Havalı Yeni Bir Kaykay Parkı Planı Londra’nın Kamu Alanlarını Nasıl Yeniden Düzenliyor?
Iain Borden 1970’lerde kaymaya başladığında çoğu kaykaycı, artık mazide kalan, kapatılmış ve suyu boşaltılmış, fayans kaplı yüzme havuzlarında ve beton çanaklarda kayıyordu.
Bu alanların çoğu, yeni nesil kayak merkezleri veya golf alanları gibi, boş zamanı bol zengin sınıfına hitap eden ticari girişimlerin peşinden koşan gayrimenkul müteahhitlerinin ilgisini bir ara çekmiş. Fakat, bu mekanların sadece belli bir kitleye hitap etmesi ve yüksek sigorta masrafları, kaykayın kent dokusunun parçası haline getirilmesini baltalamış.
Şimdi, Londra Olimpiyat Parkı’nın içindeki ve etrafındaki kent dokusunu gerçekten dönüştüren mimari girişimler kapsamında yeni bir tür kaykay parkı planı ortaya çıkıyor. (Bu tür kaykay parkları, ABD’de Portland, Oregon, Seattle ve Washington; Avustralya’da Melbourne ve Türkiye’de İzmir gibi şehirlerde de ortaya çıkmaya başladı.)
Bir zamanlar kaykay tutkunu olan o çocuk büyüdü ve University College London’da mimarlık ve kentsel kültür profesörü oldu. Skateboarding and the City: A Complete History adlı kitabın da yazarı olan Borden’a göre:
“Kaykaya yönelik kentsel alanların, çok daha zengin ve çeşitli hale geldiğini görmeye başlıyoruz.

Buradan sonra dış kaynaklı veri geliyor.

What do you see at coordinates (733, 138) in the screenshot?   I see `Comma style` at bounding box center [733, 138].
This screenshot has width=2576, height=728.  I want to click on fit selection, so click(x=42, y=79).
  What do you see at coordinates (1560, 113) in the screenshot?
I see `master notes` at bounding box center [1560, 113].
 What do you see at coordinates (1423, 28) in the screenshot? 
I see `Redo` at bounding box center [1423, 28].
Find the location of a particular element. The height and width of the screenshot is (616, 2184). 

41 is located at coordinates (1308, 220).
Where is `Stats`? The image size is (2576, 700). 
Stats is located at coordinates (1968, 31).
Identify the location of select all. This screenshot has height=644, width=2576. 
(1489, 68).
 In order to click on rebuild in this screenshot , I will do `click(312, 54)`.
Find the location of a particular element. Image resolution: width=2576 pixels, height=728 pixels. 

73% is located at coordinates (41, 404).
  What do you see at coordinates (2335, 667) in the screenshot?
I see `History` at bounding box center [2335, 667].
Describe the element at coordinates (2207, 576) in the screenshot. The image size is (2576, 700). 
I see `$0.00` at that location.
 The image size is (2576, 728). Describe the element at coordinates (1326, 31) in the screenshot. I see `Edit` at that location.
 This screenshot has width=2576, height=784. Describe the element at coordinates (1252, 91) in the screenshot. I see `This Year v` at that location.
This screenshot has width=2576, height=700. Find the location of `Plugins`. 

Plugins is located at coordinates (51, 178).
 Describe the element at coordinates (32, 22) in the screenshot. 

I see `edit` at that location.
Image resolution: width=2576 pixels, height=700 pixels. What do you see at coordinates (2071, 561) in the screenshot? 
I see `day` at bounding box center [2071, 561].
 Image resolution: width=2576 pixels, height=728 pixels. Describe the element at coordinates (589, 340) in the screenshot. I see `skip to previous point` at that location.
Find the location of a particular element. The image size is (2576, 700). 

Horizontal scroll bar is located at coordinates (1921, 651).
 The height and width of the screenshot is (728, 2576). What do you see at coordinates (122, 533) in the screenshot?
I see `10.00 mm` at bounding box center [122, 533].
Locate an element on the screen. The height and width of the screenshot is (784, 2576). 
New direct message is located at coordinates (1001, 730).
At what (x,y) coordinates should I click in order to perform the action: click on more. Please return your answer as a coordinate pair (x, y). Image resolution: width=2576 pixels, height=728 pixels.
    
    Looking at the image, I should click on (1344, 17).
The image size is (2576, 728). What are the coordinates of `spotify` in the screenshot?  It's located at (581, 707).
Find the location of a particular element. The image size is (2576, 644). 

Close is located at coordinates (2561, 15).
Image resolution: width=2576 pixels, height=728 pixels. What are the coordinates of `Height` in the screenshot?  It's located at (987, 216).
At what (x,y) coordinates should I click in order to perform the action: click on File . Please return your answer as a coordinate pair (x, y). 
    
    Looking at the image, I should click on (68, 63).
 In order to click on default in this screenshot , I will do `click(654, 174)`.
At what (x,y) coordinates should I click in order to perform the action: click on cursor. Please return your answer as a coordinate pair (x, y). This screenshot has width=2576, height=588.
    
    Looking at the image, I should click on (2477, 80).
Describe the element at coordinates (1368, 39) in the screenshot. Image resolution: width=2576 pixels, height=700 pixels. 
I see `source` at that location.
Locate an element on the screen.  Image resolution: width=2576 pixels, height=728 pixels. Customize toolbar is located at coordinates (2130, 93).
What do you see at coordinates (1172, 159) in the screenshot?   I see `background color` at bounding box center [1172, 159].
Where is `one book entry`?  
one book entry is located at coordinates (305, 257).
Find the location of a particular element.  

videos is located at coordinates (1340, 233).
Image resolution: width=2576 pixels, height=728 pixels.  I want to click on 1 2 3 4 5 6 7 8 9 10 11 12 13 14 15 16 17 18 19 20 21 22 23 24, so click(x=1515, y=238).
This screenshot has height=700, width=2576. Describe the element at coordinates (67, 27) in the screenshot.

Bu değişim, kaykaylar için tasarlanmamış bir sokaktaki kaldırım kenarını kullanan bir kaykaycıdan, milyonlarca dolarlık özel amaçlı stadyumlara kadar pek çok alanda gözlemlenebilir.”
Kaykaycılar, tasarımcılar, planlamacılar, politika yapıcılar ve özel vakıflar gibi çeşitli toplulukların, meskun mahallere getirdiği bu eklektik yeniden yorumlar, kaykay için yeni bir söylem ortaya koyuyor. Bu söylemde, kamu alanlarının ve özel alanların uyarlanarak tekrar kullanılması, mahallelere canlı bir kültür kazandırıyor ve alt tabaka toplulukları canlandırıyor.
Tokyo 2020 Olimpiyatları için ön eleme yarışmalarından biri olan Street League Skateboarding (SLS) Dünya Turu’nun 25-26 Mayıs’ta Londra’da düzenlenen ayağında konuşan Borden, bu gelişmelerin umut verici olduğunu söylüyor.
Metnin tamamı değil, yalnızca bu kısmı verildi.